#### What you should do:
Can you copy out the lines of the items below, from the one holding "Enlarge the attached anime screenshot image" through the one holding "[x=15, y=379]", both included, without the pictures?

* Start Supplied entries *

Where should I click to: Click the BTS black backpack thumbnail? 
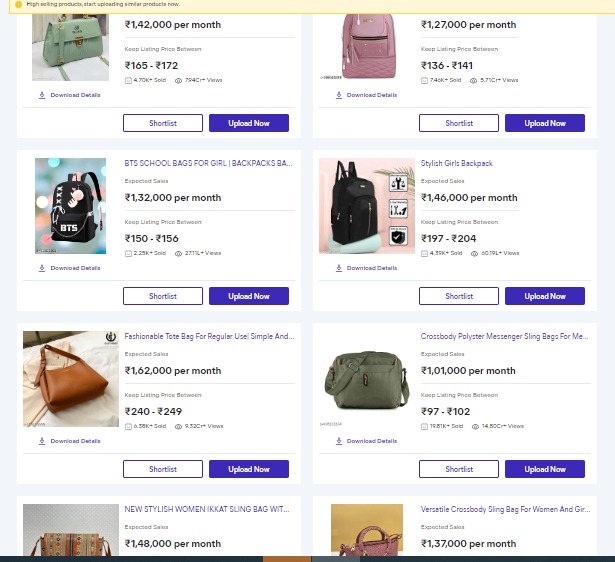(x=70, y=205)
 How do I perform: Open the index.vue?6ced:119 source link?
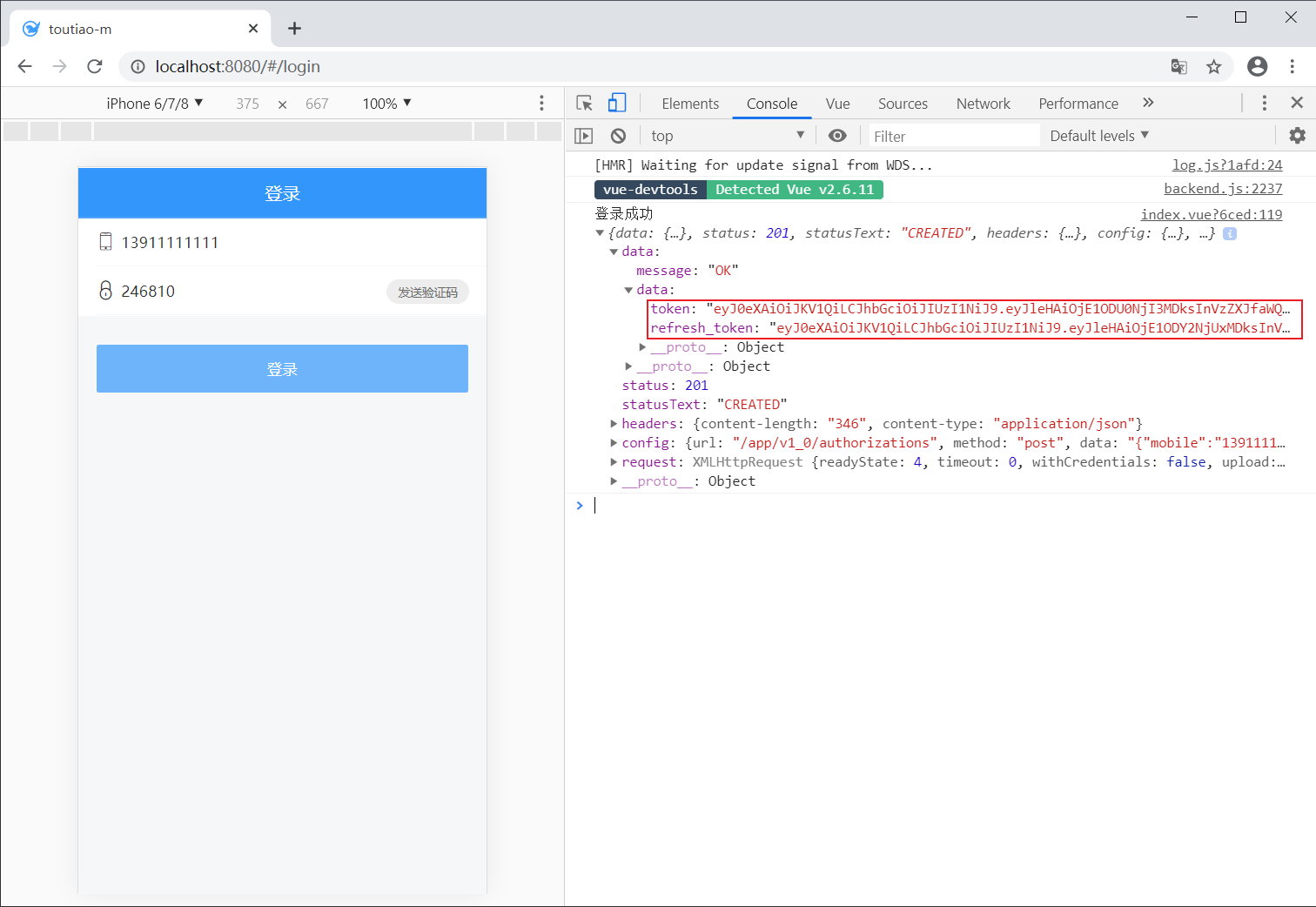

* End Supplied entries *
* Start Supplied entries *

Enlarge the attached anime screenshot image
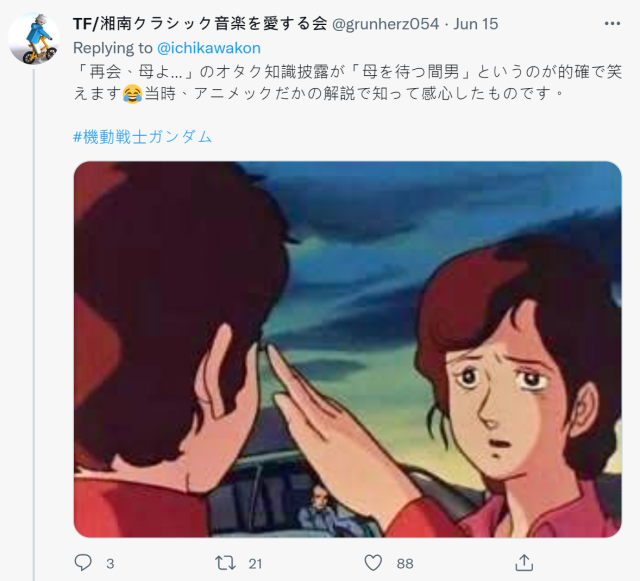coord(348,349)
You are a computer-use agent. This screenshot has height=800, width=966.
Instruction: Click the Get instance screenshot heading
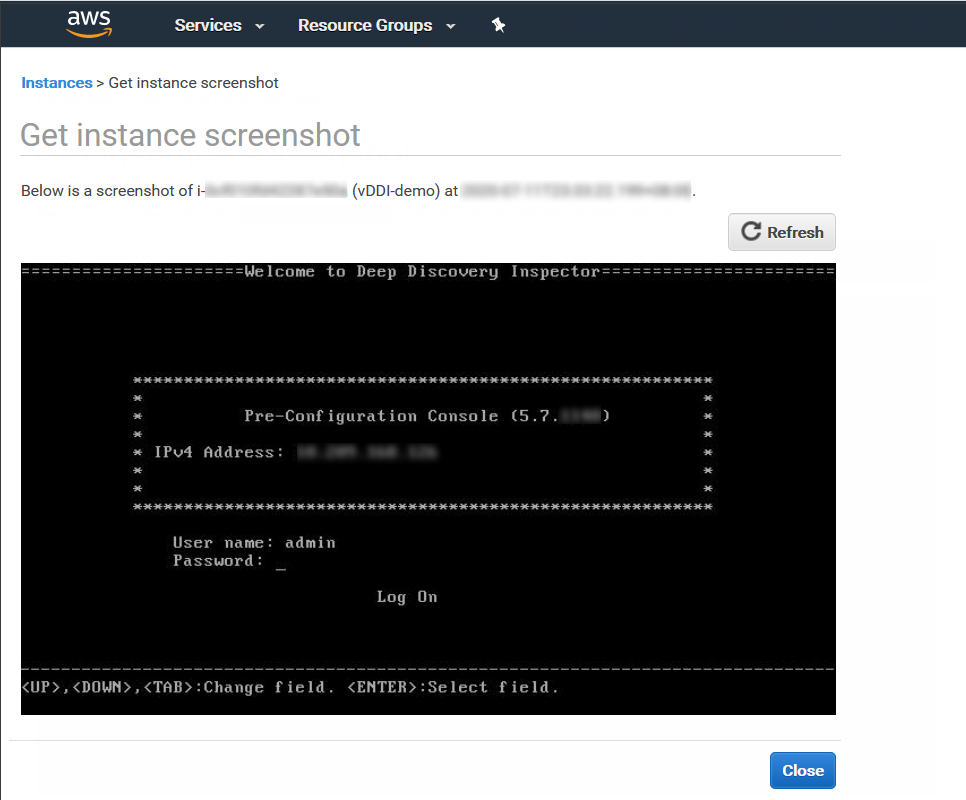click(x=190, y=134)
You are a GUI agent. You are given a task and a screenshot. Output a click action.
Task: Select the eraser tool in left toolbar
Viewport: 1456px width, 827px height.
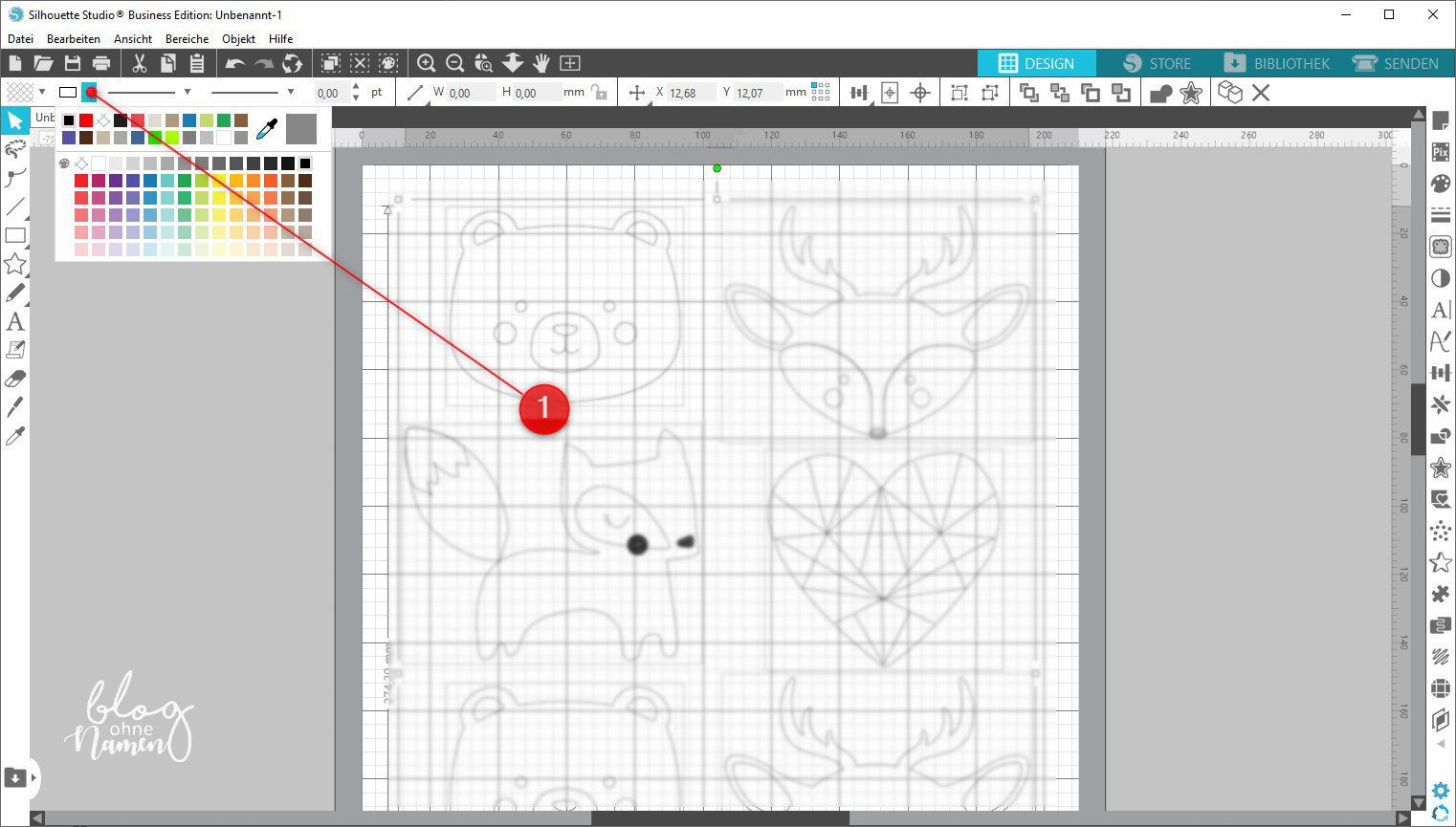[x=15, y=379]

* End Supplied entries *

#### Full response:
Enlarge the attached anime screenshot image
coord(348,349)
You are a computer-use agent. This screenshot has height=800, width=966.
Instruction: Click the Get instance screenshot heading
click(x=190, y=134)
You are a GUI agent. You are given a task and a screenshot. Output a click action.
Task: Select the eraser tool in left toolbar
Viewport: 1456px width, 827px height.
[x=15, y=379]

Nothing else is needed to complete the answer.